My god yes. I was thinking the whole show, “God, their quarantine procedures are complete crap”, and then they didn’t even live up to that level of crap. These people deserved to be eaten by aliens.
He may have been as dumb as a box of rocks, but his job was pretty much to hand tools to the Engineer. He is not the one who drew a blank on undergraduate lab safety; the water bottle thing was not on him.
According to the show runner via the official podcast, he was trying to distract her. Not help.
I really liked that episode. I actually wish this had been the first episode. I understand why they did it this way, but this episode felt so much like an “Alien” movie that making this our first exposure would have gotten me way more invested.
We’re led to believe that Teng was a Synth but I thought it was a little odd that they never officially confirmed it when he died.
I think it as smart to save this for a few episodes in. We’ve already seen alien. making your first episode of alien is not a great first step. In fact the way the first episode had set thing up in theory we didn’t really even need this flashback. As it happened they did give us some new info but it was not absolutely necessary. The flashes we saw in episode one told us everything we needed to know about what happened.
I did assume they filmed this first so the could use the intact set and then trash it for the crash sight in episodes one and two but I read online they actually trashed the set and then rebuilt it again for this episode.
Well, it established that Boy Kavalier did engineer the crash, which was a valid theory but not confirmed until now. Making his willingness to send Wendy & crew out there somewhat more understandable, he may have been planning that from the beginning too.
I’m just not looking for an Alien story where I’m cheering for the xenomorphs because the human characters are too stupid to live. I got enough of that with Prometheus:
Yeah. I’m less forgiving than those who commended the scripts for having characters behave stupidly because they actually are stupid. For that to be reasonable, the show would need to be making some point about Hiring Stupid People to do your work, other than “it’s stupid to do that.”
As I’ve said, I’m willing to give Noah Hawley some benefit of the doubt due to the good work he’s done in the past. But at this point I’m wondering if he’s caught the dreaded Damon Lindelof Disease, wherein nothing can happen in the plot unless some of the characters are stupid. (I shouldn’t blame just Lindelof–Prometheus had Jon Spaihts (of Passengers infamy) as co-writer, and Covenant was perpetrated by John Logan and Dante Harper. But Lindelof has aroused my ire for so many projects that he just comes first to mind.)
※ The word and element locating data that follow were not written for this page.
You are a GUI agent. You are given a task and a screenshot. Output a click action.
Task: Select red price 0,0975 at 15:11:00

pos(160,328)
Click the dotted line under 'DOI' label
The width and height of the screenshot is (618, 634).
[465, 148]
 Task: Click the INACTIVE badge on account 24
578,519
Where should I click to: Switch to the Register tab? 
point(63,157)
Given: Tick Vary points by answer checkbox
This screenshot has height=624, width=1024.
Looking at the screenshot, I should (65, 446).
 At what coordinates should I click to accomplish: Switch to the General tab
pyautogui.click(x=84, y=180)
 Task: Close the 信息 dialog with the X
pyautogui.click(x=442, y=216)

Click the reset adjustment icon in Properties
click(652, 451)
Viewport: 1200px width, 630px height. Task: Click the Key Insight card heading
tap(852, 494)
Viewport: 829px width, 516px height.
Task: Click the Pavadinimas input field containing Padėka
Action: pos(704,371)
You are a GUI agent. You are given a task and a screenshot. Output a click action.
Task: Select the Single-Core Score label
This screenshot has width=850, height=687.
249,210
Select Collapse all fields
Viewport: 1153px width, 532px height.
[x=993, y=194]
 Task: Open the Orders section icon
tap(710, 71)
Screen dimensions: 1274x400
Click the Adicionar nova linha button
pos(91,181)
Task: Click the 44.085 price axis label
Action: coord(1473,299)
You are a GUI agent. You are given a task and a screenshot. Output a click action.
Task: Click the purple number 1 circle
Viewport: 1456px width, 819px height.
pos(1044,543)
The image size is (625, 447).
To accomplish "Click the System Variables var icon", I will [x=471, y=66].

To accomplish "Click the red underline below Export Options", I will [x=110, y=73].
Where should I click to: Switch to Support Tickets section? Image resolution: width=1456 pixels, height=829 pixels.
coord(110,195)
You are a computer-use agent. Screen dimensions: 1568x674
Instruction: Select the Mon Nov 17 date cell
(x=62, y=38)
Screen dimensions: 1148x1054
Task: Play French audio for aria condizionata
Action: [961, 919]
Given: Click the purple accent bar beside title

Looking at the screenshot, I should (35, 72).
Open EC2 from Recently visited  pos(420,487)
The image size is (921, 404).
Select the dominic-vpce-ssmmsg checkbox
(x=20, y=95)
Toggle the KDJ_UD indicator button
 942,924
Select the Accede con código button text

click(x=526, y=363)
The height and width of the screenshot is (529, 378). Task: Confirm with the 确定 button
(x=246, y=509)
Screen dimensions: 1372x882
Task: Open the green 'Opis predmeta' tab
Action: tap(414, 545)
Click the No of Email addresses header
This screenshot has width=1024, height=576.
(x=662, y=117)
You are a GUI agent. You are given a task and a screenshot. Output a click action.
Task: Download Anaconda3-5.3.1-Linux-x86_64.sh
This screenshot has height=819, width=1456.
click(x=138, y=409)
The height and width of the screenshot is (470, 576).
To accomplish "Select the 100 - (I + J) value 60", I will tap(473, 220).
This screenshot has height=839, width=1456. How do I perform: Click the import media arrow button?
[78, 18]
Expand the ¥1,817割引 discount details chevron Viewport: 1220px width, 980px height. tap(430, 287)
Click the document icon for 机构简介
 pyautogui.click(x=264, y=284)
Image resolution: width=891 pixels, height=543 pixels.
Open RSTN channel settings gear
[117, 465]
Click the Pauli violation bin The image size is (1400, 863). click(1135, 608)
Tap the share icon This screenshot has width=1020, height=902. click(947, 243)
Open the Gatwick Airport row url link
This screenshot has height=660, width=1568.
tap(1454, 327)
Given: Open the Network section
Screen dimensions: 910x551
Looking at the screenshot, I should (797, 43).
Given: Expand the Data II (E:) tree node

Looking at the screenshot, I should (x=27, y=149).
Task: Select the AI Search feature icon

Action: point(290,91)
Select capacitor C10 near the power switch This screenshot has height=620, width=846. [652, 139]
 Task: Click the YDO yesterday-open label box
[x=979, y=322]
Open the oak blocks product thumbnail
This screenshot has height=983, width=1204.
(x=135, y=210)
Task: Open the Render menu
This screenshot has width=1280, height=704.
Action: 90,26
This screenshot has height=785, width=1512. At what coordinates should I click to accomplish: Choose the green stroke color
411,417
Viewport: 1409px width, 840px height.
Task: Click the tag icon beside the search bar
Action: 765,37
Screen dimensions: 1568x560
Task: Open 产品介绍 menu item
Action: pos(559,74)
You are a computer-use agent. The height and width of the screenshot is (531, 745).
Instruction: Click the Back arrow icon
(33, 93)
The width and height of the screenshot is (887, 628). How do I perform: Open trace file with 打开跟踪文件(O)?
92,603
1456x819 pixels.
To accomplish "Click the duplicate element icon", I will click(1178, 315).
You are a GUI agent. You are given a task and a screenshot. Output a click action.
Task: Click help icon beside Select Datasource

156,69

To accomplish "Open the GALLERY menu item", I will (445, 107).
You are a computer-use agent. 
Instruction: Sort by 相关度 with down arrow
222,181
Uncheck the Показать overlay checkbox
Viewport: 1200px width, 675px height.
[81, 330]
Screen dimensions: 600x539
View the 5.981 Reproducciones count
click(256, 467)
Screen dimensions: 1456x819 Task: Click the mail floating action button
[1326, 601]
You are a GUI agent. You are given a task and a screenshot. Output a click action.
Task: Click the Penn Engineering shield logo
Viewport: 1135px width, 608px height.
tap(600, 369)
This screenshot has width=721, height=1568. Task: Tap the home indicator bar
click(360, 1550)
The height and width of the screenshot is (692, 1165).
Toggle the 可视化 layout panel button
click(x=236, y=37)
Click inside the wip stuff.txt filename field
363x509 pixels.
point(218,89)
I’m a bit annoyed by the show’s need to have tiny creatures who are posited to be so very smart. If those little slug things can think that logically, you have to wonder that on their planet they are apparently…alone in having that level of intelligence? (There’s no Earth equivalent for something that small being that smart.) No larger creatures on that world, who might have interfered with the Earthlings gathering the slugs?
I mean, it’s basically a jump-scare horror show. I guess I shouldn’t expect well-thought-out world building.
I mean, with a show of that length and so many tonal shifts undermining any sustained tension, world building is really all it has. And frankly, even just going from Alien and Aliens there is a rich tapestry upon which to build a narrative universe. (I would prefer to avoid the prequels which, despite their production values contradicted the first two movies, themselves, and good sense, but I realize that for most viewers they are part of official canon.) But based upon the first couple of episodes this show just seems unsurprising and not well thought out, although at least it isn’t the continuous chain of unoriginal ‘homage’ and fan service that Alien: Romulus was.